研究生: |
曾昭雄 Tseng, Chao-Hsuing |
---|---|
論文名稱: |
用於先進視訊編碼之離散餘弦轉換的設計 Designs of Discrete Cosine Transform for Advanced Video Coding |
指導教授: |
楊家輝
Yang, Jar-Ferr |
學位類別: |
博士 Doctor |
系所名稱: |
電機資訊學院 - 電機工程學系 Department of Electrical Engineering |
論文出版年: | 2006 |
畢業學年度: | 94 |
語文別: | 英文 |
論文頁數: | 147 |
中文關鍵詞: | 先進視訊編碼 、離散餘弦轉換 |
外文關鍵詞: | Advanced Video Coding, Discrete Cosine Transform |
相關次數: | 點閱:100 下載:3 |
分享至: |
查詢本校圖書館目錄 查詢臺灣博碩士論文知識加值系統 勘誤回報 |
本論文提出數個快速離散餘弦轉換演算法和整數轉換來減少視訊編解碼器之計算複雜度,並達到更好能量壓縮的能力。本論文研究的主題,首先是發展快速二維離散餘弦轉換和反離散餘弦轉換演算法,可利用其架構規則和模組化的特性,減少計算複雜度;再者,提出完整設計整數離散餘弦轉換(Integer DCT)和整數正交式離散餘弦轉換(IODCT)的理論,有更好能量緊縮的能力,以改善視訊編解碼器的效能;最後,在H.264/AVC編碼器內部預測模式下提出「加強式流量─失真成本函數」,可用它來改進模式決定的計算量並增加編碼的效能。其詳細的研究方法將說明於後。

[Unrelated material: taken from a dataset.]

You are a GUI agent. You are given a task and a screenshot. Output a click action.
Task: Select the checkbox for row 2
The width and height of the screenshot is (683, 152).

我們所提出的快速離散餘弦轉換演算法是基於規則性四分陣列的處理程序,採用直接計算演算法所得到的,藉由這處理程序的不斷分解及組合,可容易的擴展到高階DCT和IDCT。因為它有規則性處理程序,所有複雜的計算量可被轉換成一些相同計算核心的組合,每計算核心只需要三個乘法器和八個加法器。由於本演算法的高規則性和低計算量的特性,在軟體和硬體的實現上都可得到很好的結果。
整數轉換因沒有離散餘弦轉換之數值漂流的問題,已經被大量的研究,在文獻中各種H.264/AVC版本所用的整數轉換是最受人注目。我們提出完整發展整數離散餘弦轉換(Integer DCT)和整數正交式離散餘弦轉換(IODCT)的理論,以此理論我們可找到壓縮特性更好及計算量更少的整數轉換。使用遞迴設計的方法,我們可得到許多組的IODCT和快速計算法,它們是依靠選擇正規化係數和核心離散餘弦整數而得到。我們使用壓縮數碼增益係數來當能量壓縮的評量指標去選擇最適合的離散轉換器。我們發現使用於H.264/AVC編碼下的整數轉換,其特性接近原始DCT,全屬於IODCT的一支。從模擬的結果顯示,我們所提得IODCT可比原始DCT和H.264/AVC的整數轉換達到較好的能量壓縮,可得到較好的編碼效能。我們相信,擁有效率的計算和較好的能量壓縮好處的IODCT必能有效率地可用於高級視訊編碼系統。
在H.264 高級視訊編碼器(AVC)標準下,使用周邊方塊做為預測機制的內部預測是種非常重要的壓縮方法,其最佳預測模式的尋得,除了使用「最佳流量─失真」評量法則外,H.264參考軟體也建議「絕對差值和」(SAD)和經過哈答瑪轉換(Hadamard Transform)而成的「絕對轉換差值和」(SATD)等兩種評量法則,但這兩種評量法則所尋得最佳預測模式,所呈現的編碼效能和使用「最佳流量─失真」評量法則相比,卻得到更差的效能,於是我們在H.264/AVC編碼器4x4內部預測模式下提出「加強式流量─失真成本函數」,可用它來增加編碼的效能;並使用線性轉換的特性和各種模式下預測像素在方向空間上的關係,發展SATD 和SAITD的快速演算法去改進計算量。模擬的結果顯示,我們所提得「加強式流量─失真成本函數」其所尋得最佳預測模式,所呈現的編碼效能好於使用SAD或SATD等評量指標,在低資料流量時甚至接近使用「最佳流量─失真」評量指標。並且所發展SATD快速演算法在4x4內部預測模式下可節省大約54%的計算量;而所發展SAITD快速演算法可節省大約30%的計算量。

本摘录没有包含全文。